5 (b) and 5 (c) are schematic sectional views showing an electrical inspection method for a hybrid integrated circuit board having circuits on both sides, and the substrate 31 is a double-sided circuit board on which components are mounted. In FIG. 5 (b), the electrical characteristics test can be performed by bringing the leadless probe card 11 into contact with both surfaces of the substrate in the same manner as in FIG. 5 (a). Further, FIG. 5 (c) is another embodiment of FIG. 5 (b), in which the leadless probe card 11 is brought into contact with one surface and the conventional lead probe 25 is electrically used on the other surface. It is a method of conducting an inspection.

The leadless probe card manufacturing method of the present invention can use any thick film technology known before this application.

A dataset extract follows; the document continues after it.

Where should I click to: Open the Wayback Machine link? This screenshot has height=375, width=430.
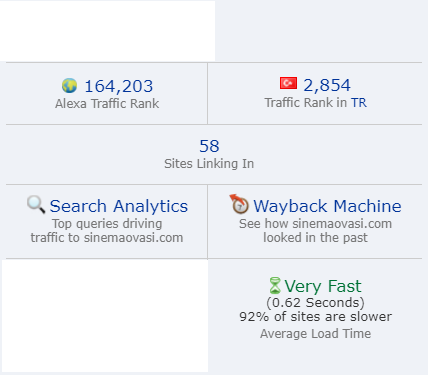[x=327, y=206]
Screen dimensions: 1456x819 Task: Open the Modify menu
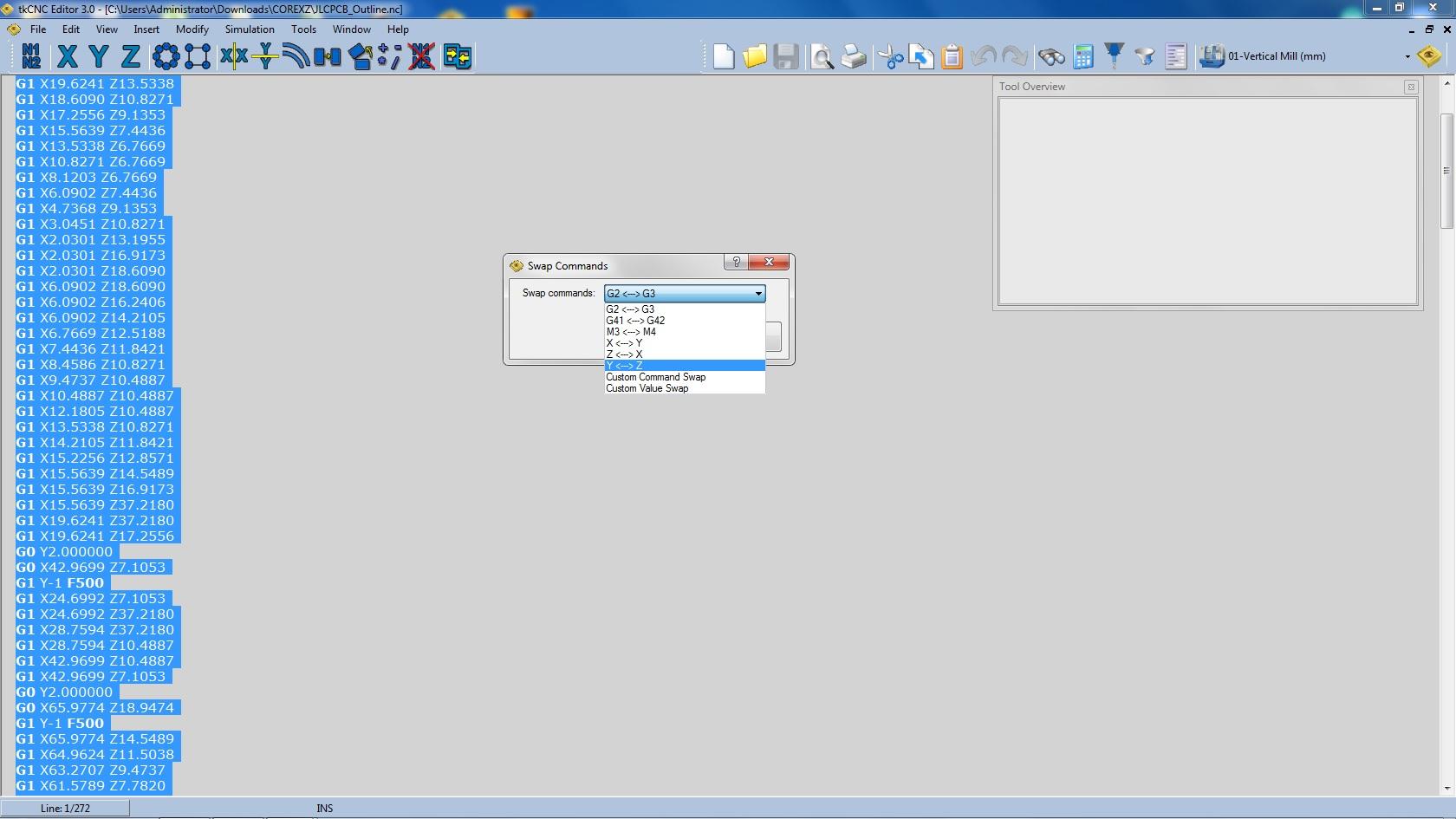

Known materials and materials are used for the production.

[Operation and Effect of the Invention] According to the present invention, a leadless probe card is used to oppose and match the entire hybrid integrated circuit board, and then the entire surface opposite to the bump side is pressed by a soft rubber-like holding jig. By doing so, it is possible to perform electrical characteristic inspection of the hybrid integrated circuit board having unevenness using the leadless probe card, and it is possible to perform the test accurately and quickly and easily. .

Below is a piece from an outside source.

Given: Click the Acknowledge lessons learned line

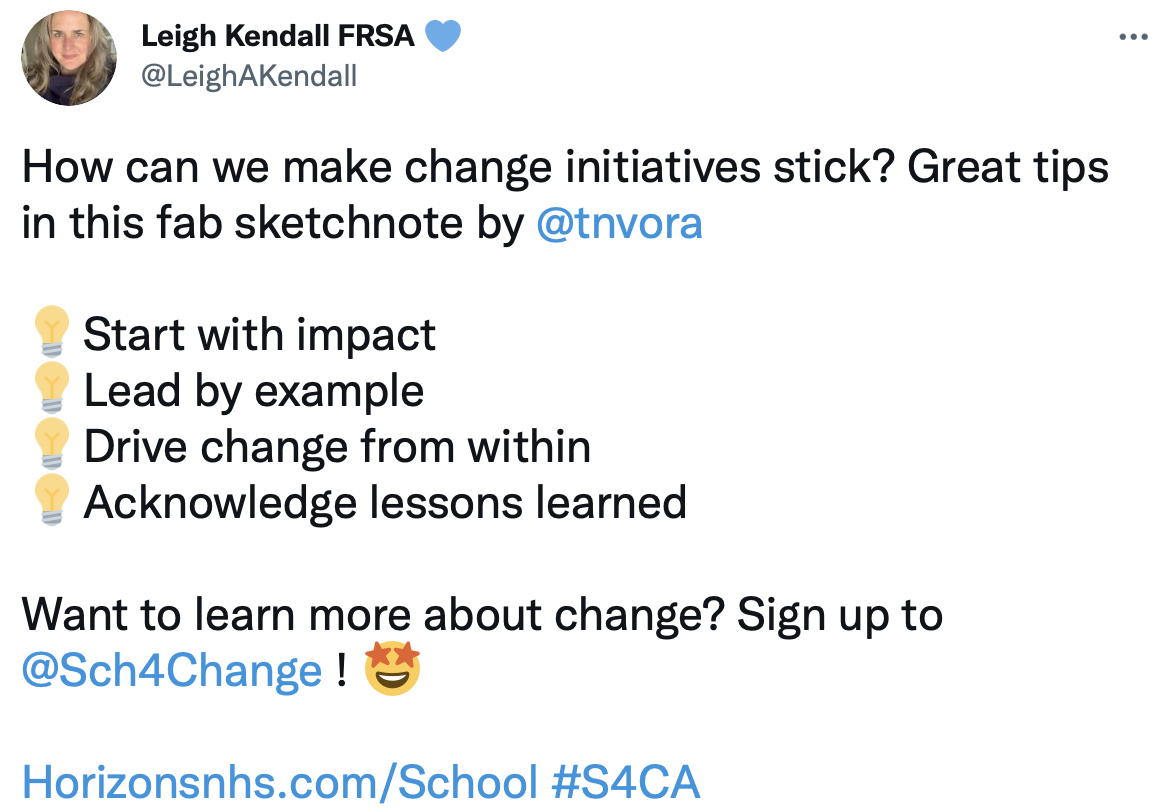Looking at the screenshot, I should (385, 502).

[Brief description of drawings]

FIG. 1 (a) is a front view of a thick film multilayer substrate die-bonded with each chip component, and FIG. 1 (b) corresponds to the measurement points of the thick film multilayer substrate of FIG. 1 (a). It is a front view of the leadless probe card which has a bump in a position. Further, FIG. 2 is a front view showing another embodiment of the leadless probe card of the present invention, and FIG. 2 (a) is a front view showing a thick film substrate as an object to be measured. Also, FIG. 2 (b)
[Fig. 4] is a front view of another leadless probe card. FIG. 3 is a sectional view showing a bump used in the present invention. FIG. 4 is a perspective view showing an inspection device used in the present invention. FIGS. 5A to 5C are cross-sectional views showing an embodiment measured using the leadless probe card of the present invention. FIG. 6 is a sectional view showing a state where a hybrid integrated circuit is measured using a conventional lead probe. Explanation of code 1 …… Thick film multilayer substrate 2 ～ 6 …… Bare chip parts 7 …… Chip capacitor, 8 …… Bonding pad 9 …… Wire, 10 …… Pad 11 …… Leadless probe card 12 …… Connector protrusion 13 …… Alignment pattern 14 …… Screw hole, 15 …… Lead 16 …… Scribe line, 17 …… Conductor 18 …… Connector, 19 …… Loading table 20 …… Table, 21 …… Vacuum tube 22 …… Part Pressing jig 23 …… Overall pressing jig 24 …… Base material, 25 …… Lead probe 111 …… Hard base material 112, 113 …… Convex part 31 …… Parts mounting double-sided circuit board

Claims (1)

[Claims] 1. A method for electrically inspecting a hybrid integrated circuit board having surface irregularities by using a leadless probe card in a hybrid integrated circuit in-circuit tester, wherein the leadless probe card is the hybrid integrated circuit board. The bump side of the leadless probe card, which is made of a flexible film having bumps corresponding to the electrical measurement points, is faced to the entire hybrid integrated circuit board having irregularities on the component mounting side, and then the bump side is A method of electrically inspecting a hybrid integrated circuit board having unevenness by pressing the entire opposite surface with a soft rubber-like holding jig.